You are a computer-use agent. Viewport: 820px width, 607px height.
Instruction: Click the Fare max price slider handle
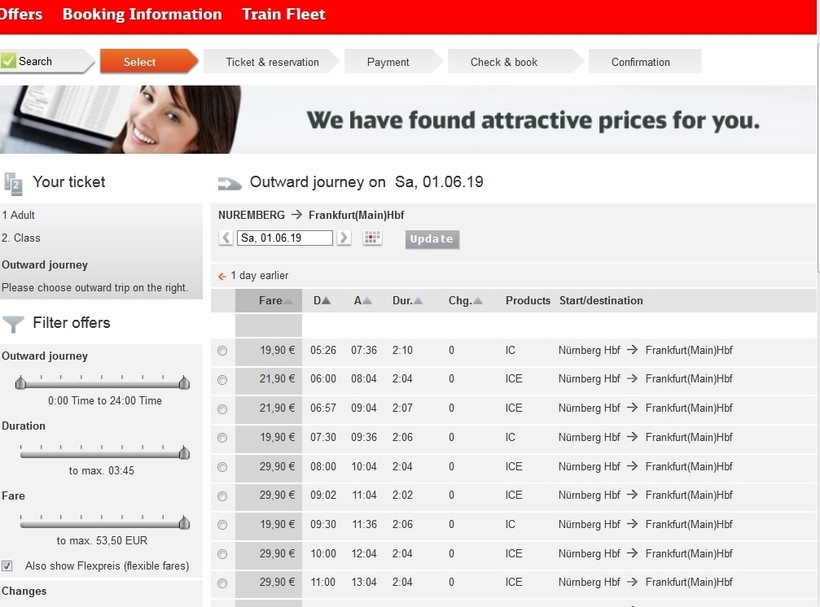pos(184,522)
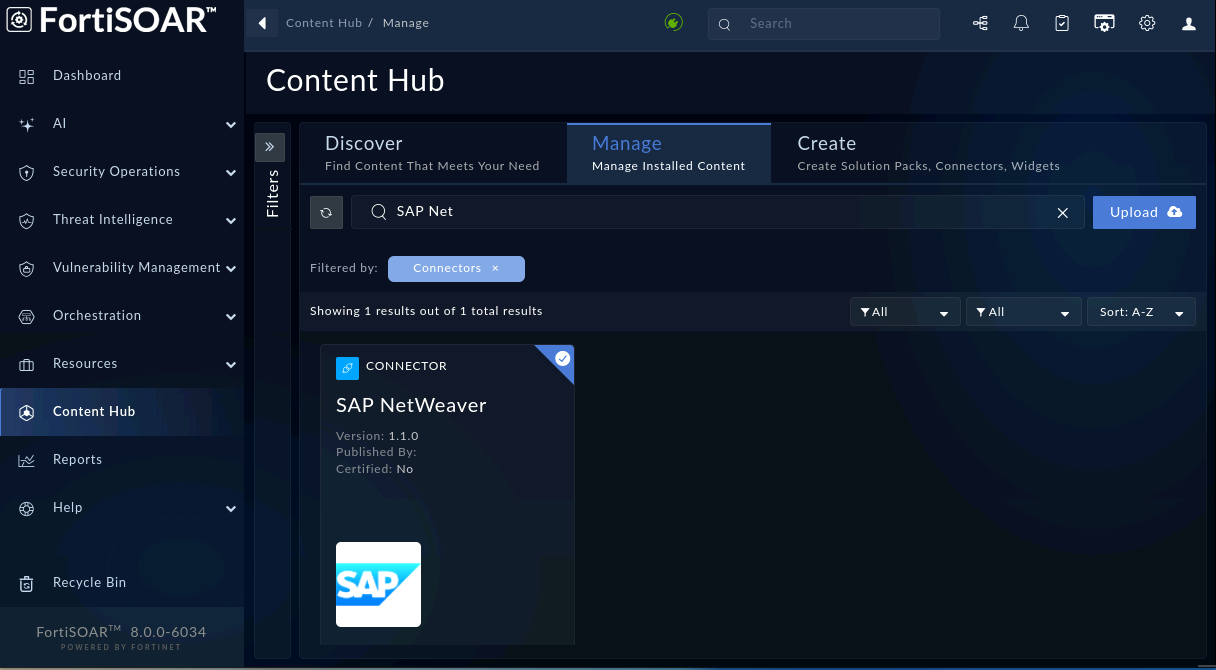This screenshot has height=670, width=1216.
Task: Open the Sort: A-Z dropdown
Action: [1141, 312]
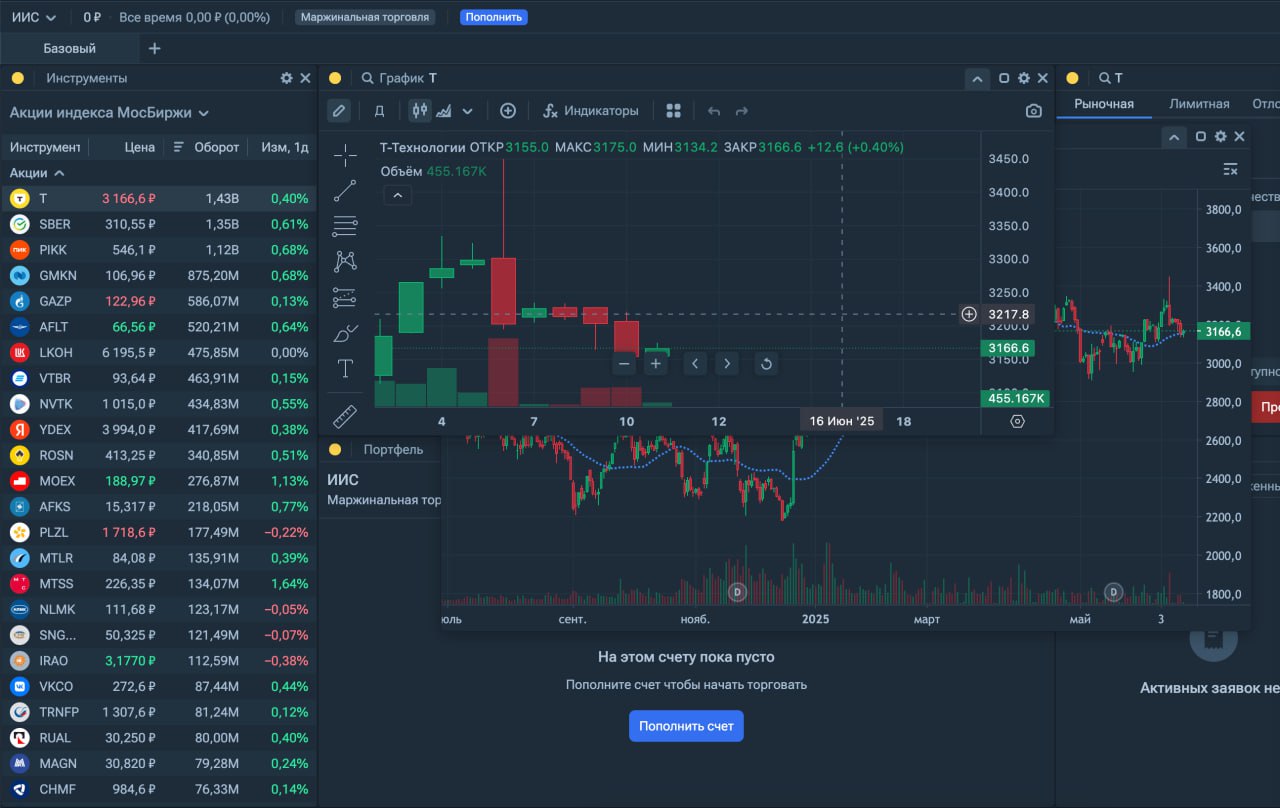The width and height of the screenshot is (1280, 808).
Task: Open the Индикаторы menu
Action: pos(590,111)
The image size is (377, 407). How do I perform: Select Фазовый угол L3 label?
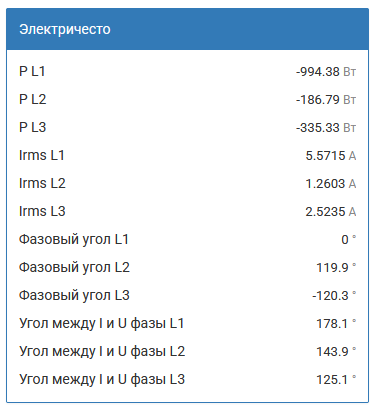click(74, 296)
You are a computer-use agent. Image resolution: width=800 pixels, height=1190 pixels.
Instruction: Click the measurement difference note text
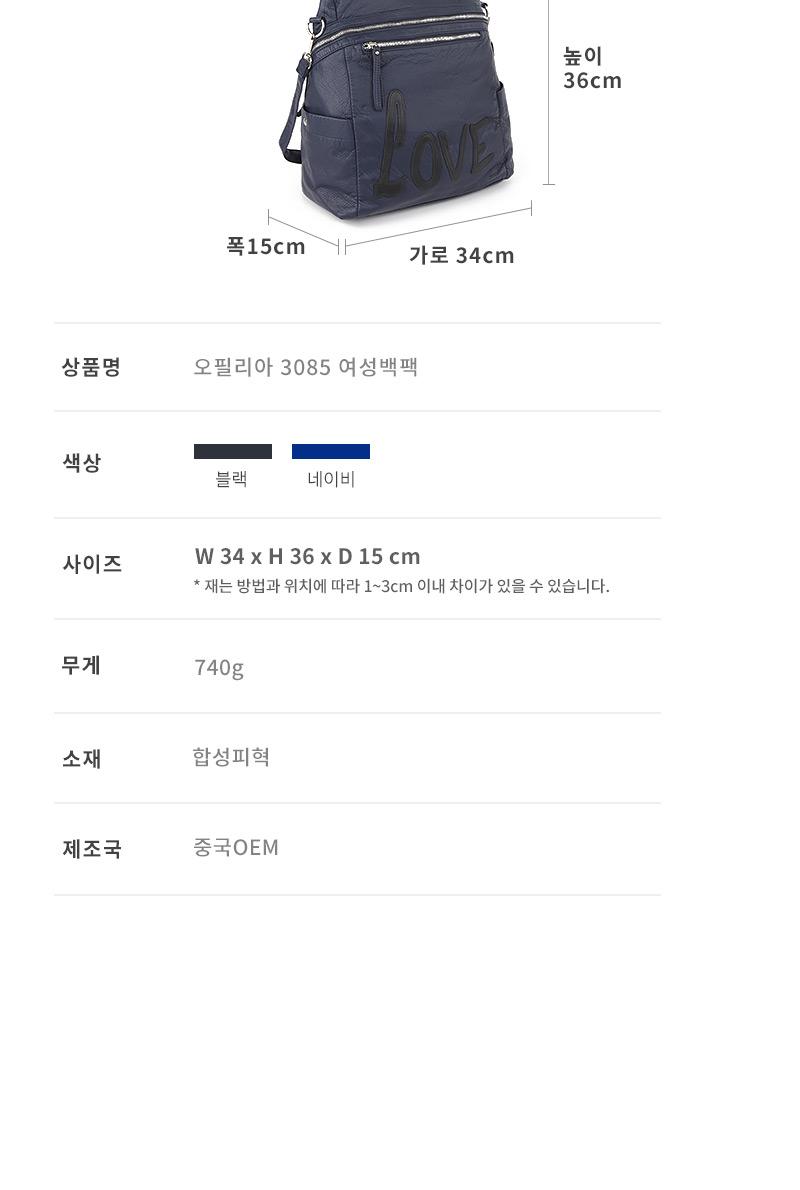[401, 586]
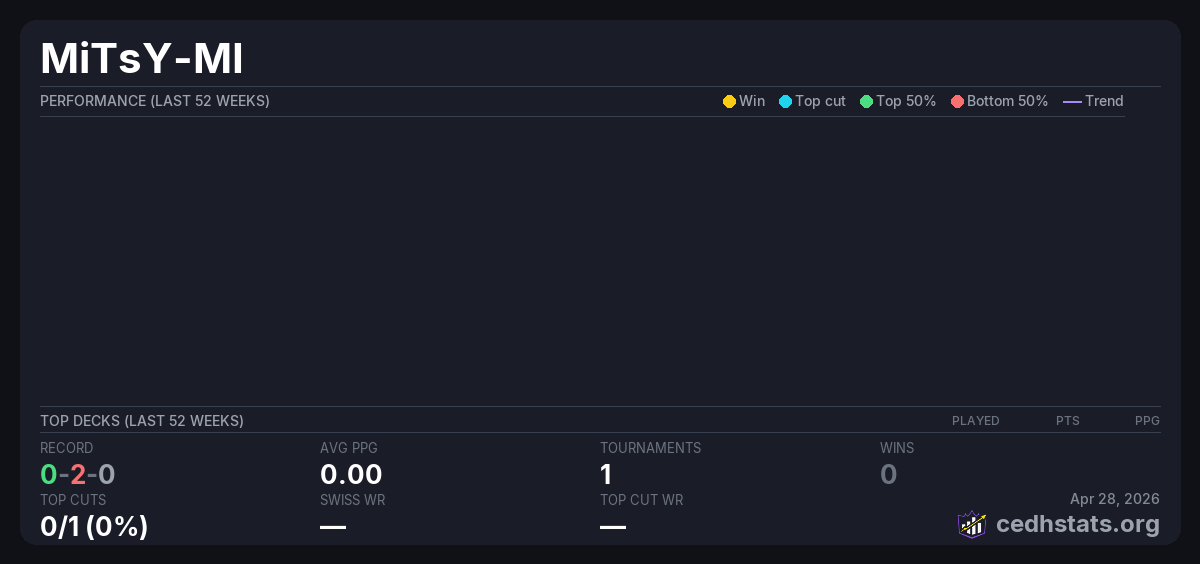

::::::

= Directions for this task =
Write out every line above again exactly, with the pictures left out.

= Answer to this problem =
You are a computer-use agent. Viewport: 820px width, 607px height.
Instruction: Click the Fare max price slider handle
pos(184,522)
This screenshot has height=670, width=1216.
Task: Open the Sort: A-Z dropdown
Action: [1141, 312]
The width and height of the screenshot is (1280, 808).
Task: Open the Индикаторы menu
Action: pos(590,111)
The image size is (377, 407). How do I perform: Select Фазовый угол L3 label?
click(74, 296)
You are a computer-use agent. Image resolution: width=800 pixels, height=1190 pixels.
Instruction: Click the measurement difference note text
[401, 586]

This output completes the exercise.